Apparently, not all warm winter weather drifts equally against ski manufacturers. Sporting-goods manufacturer K2 (NYSE:KTO) reported that on the basis of strong growth of skis and bindings, fourth-quarter sales jumped 22% in its action sports segment. Contrast that with the downgraded guidanceQuiksilver (NYSE:ZQK) gave regarding its Rossignol brand of skis, and you have alternating patterns of powder and slippery ice.

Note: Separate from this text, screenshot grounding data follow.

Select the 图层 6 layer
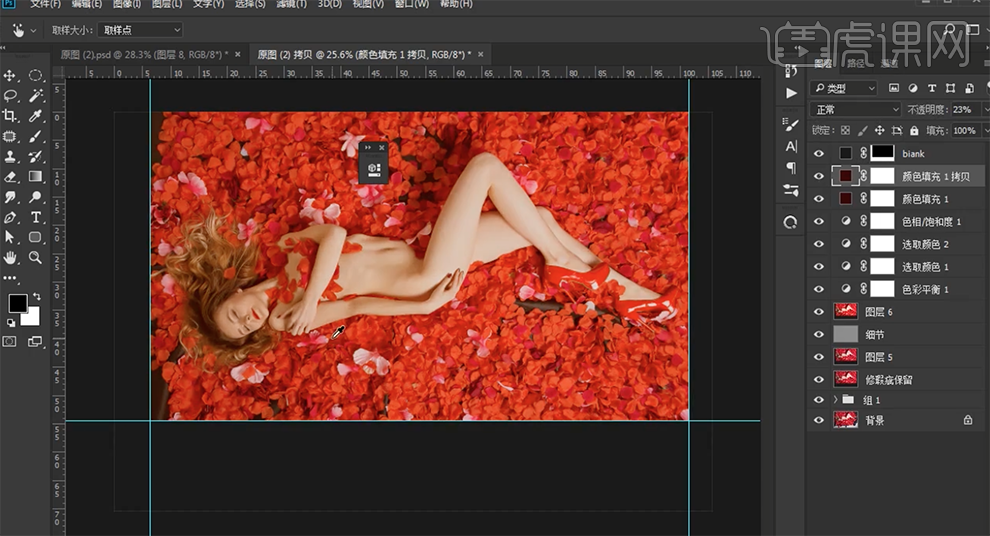Viewport: 990px width, 536px height. [876, 312]
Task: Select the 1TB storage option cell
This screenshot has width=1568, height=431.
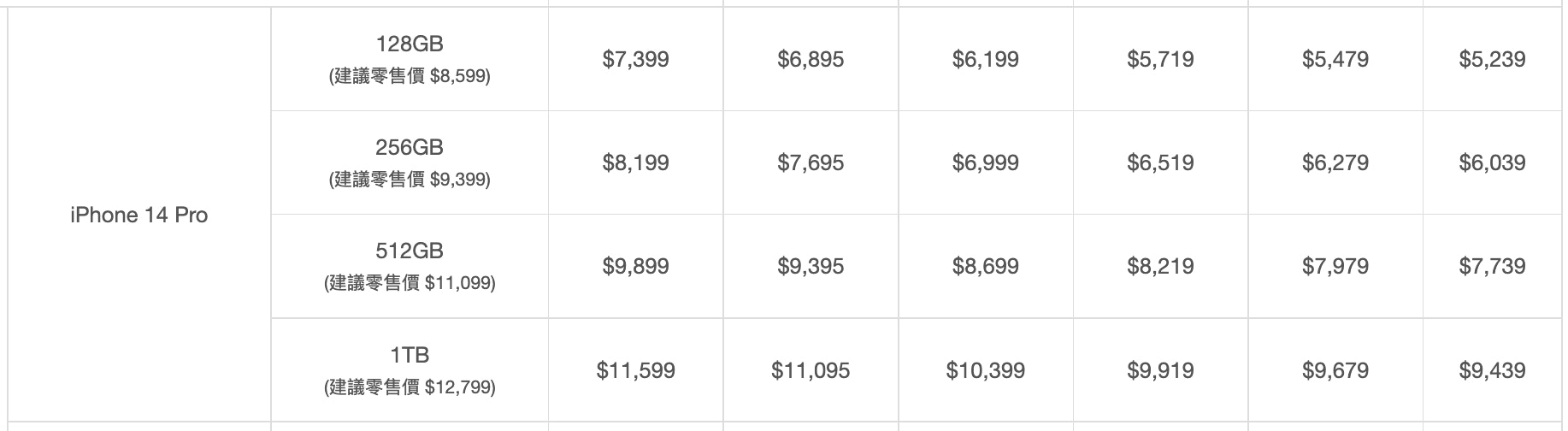Action: click(410, 369)
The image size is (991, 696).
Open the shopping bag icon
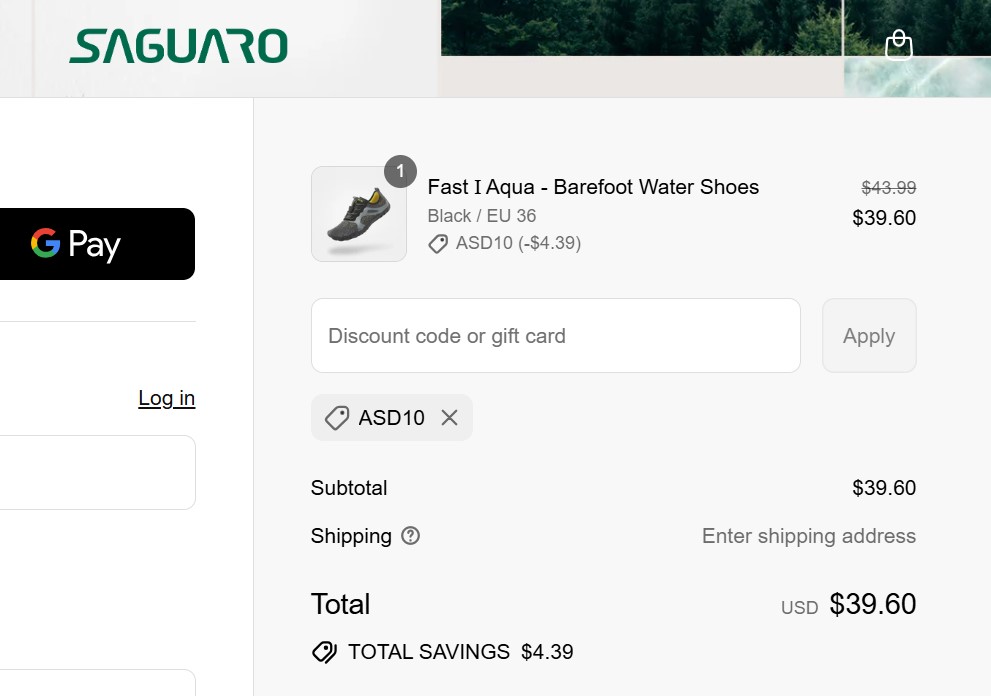pos(898,45)
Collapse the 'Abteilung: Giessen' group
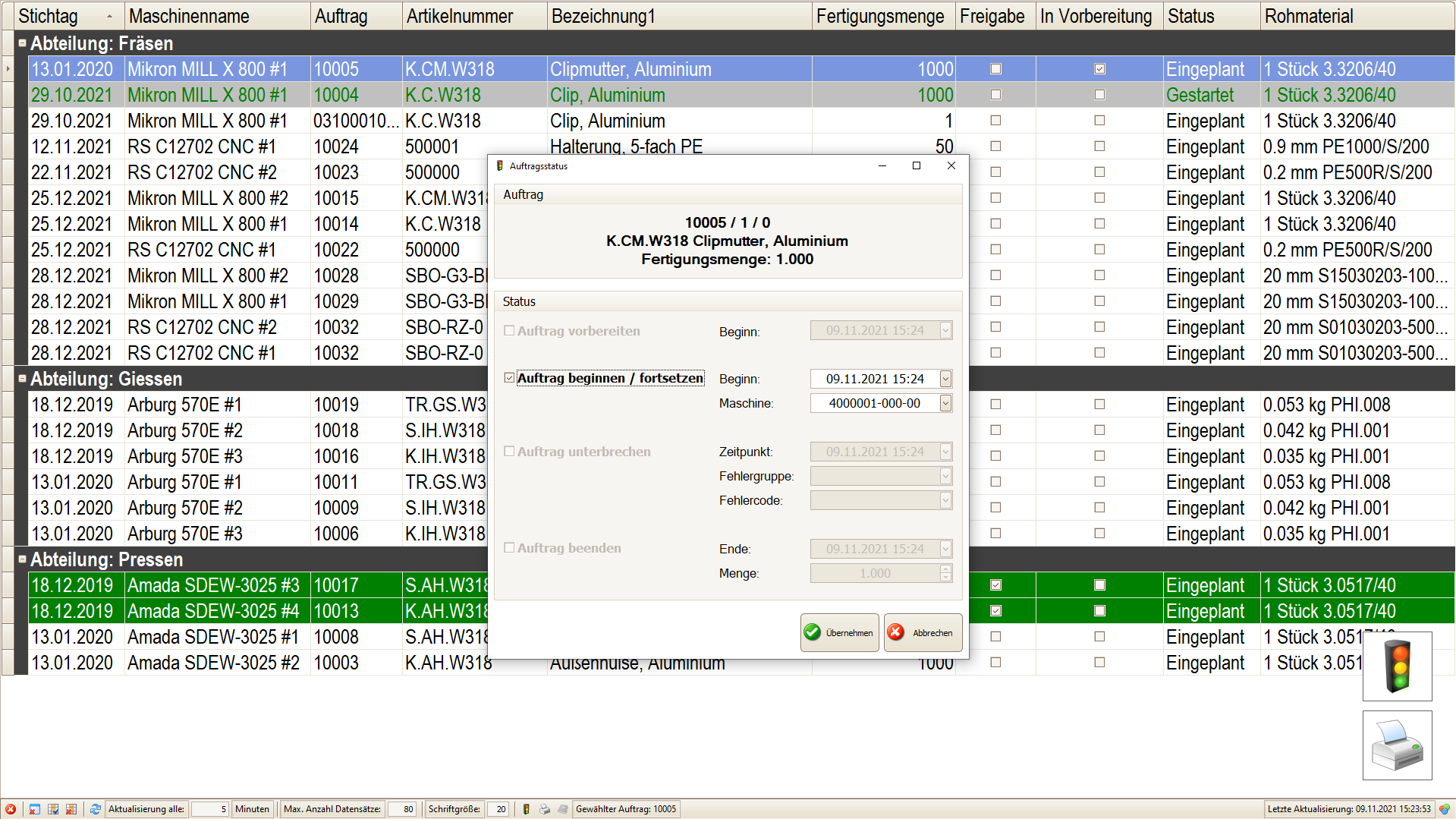This screenshot has width=1456, height=819. coord(22,379)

That's not to say the warm weather had no impact. K2 has been an acquisitive company over the years, rolling up a diverse lineup of brands under its tent. They include Marmot, a maker of outdoor clothing, which has yet to perform to expectations. Most recently, sales were off for the brand because of the unseasonably warm weather, although K2 expects the cold snap that hit in January to turn things around. Fortunately, other winter items sold well, and overall sales were up 9.9% for the quarter.

Speaking of acquisitions, K2 has been on the prowl again. It had taken a breather for a bit as it digested numerous companies in a short span of time (and seemingly suffered severe bouts of indigestion as a result). It appears a little hydration was all the company needed to settle things down, as K2 completed a previously announced acquisition of a water-sports equipment maker, and additionally snapped up Penn fishing gear.

K2 is predominantly viewed as a ski maker, but because of the volume and nature of the companies it acquires, it has a long reach across many sports and lines. It sells Rawlings and Worth baseball and softball equipment, Shakespeare (and now Penn) fishing gear, Adio skate shoes, and more. The breadth of the products it offers allows it to spread the seasonality of all of these sports and lines over the course of the year, instead of being beholden to a single quarter or season.

Yet that also makes integration (let alone analysis) challenging. At least with the recent Sevylor and Penn acquisitions, the companies it is taking under its wing neatly fit into existing lines it owns, which should make the process smoother. However, the company continues to believe that making acquisitions -- and paying down debt -- is a better use of its cash flow that engaging in share buybacks. With a stock that has dropped 24% from its 52-week peak to recent lows, and a share count that has been more than tripled over the past few years, management might do well to at least give a nod to ameliorating some of those effects with a buyback.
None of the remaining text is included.